- **Page excerpt**
El Catedral viewed from the lit-up Zocalo
The hotel was close to all the visitor focal points, the Zocalo (quite small but decked out in a Christmas display of brightly lit arches), the main cathedral, the municipal palace, Oficinas de Turismo, museums and so on. Next door to the Zocola and massively dwarfing it, is Puebla Cathedral. With its twin-towering edifice and fortress-like structure which takes up the whole block between 16 de Septiembre and 2 Sur, it is the largest church in all of Mexico, an honour that you probably think would have resided with Mexico City itself!

When I returned home later that evening after dinner I stopped off at reception where the ever-smiling and likeable Jose Carlos was still on duty and studiously ploughing through Stalingrad. I got José to jot down his address for me, promising to send him a sample of the numerous stock of international bank notes and coins which had been laying dormant accumulating dust in my house for years.

The following morning I passed on the option to visit the nearby Pyramide Tepanapa (apparently the world’s largest pyramid by volume, surpassing Cheops in Giza)✦. In its place I did the afternoon option trip to Cholula – not out of any great desire to go there specifically, but partly because it was only 10 km by coach from Puebla, minimal disruption and inconvenience being the deciding factor! And thus it came to be, Cholula did not rise above it’s very modest expectations – it had nothing exceptional to recommend it, sightseeing-wise, that stood it out from any other average tourist destinations.

- **Excerpted data**
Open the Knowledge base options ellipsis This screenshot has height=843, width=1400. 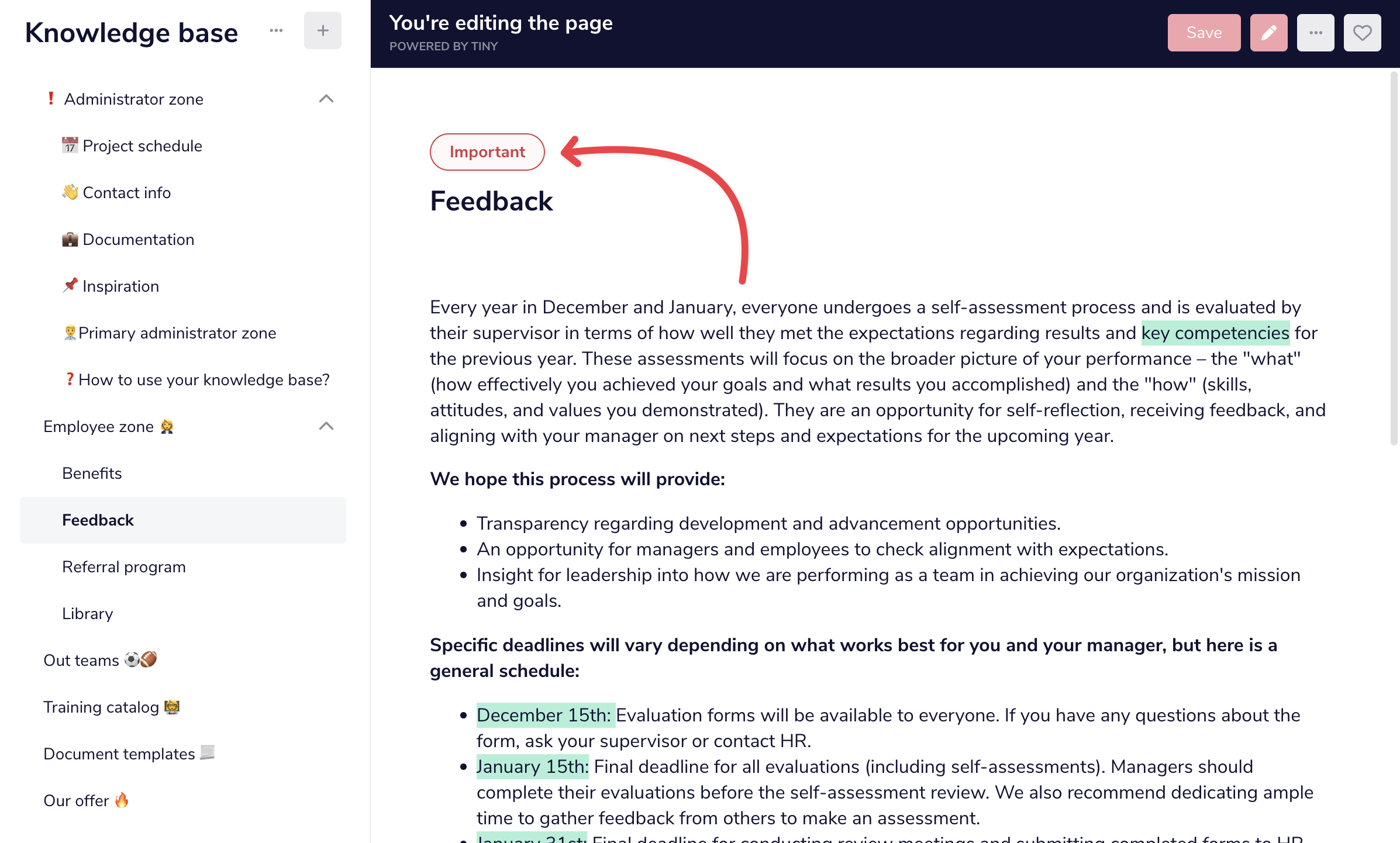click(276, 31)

---

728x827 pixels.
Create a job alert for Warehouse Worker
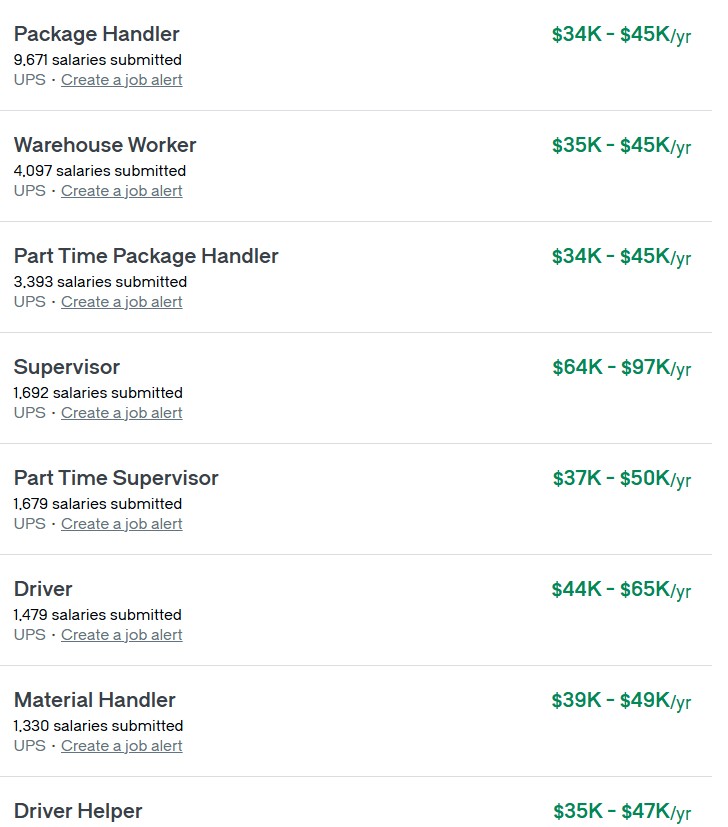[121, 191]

- **Work instructions**
(a) In the Puebla travel excerpt, how far is Cholula from Puebla by coach?
(b) In the Puebla travel excerpt, turn the paragraph beginning "The hotel was close to all the visitor focal points" into a short bulleted list that keeps its main facts.
(c) From the Puebla travel excerpt, quote the passage from "When I returned" to "house for years.".

- **The results**
(a) Cholula is 10 km from Puebla by coach.

(b)
- The hotel was close to the main visitor sights: the Zocalo, the main cathedral, the municipal palace, the Oficinas de Turismo and museums.
- The Zocalo is fairly small and was decorated for Christmas with brightly lit arches.
- Puebla Cathedral stands next to the Zocalo and greatly dwarfs it.
- The cathedral has twin towers and a fortress-like structure that fills the whole block between 16 de Septiembre and 2 Sur.
- It is the largest church in Mexico, a title one might expect Mexico City to hold.

(c)
When I returned home later that evening after dinner I stopped off at reception where the ever-smiling and likeable Jose Carlos was still on duty and studiously ploughing through Stalingrad. I got José to jot down his address for me, promising to send him a sample of the numerous stock of international bank notes and coins which had been laying dormant accumulating dust in my house for years.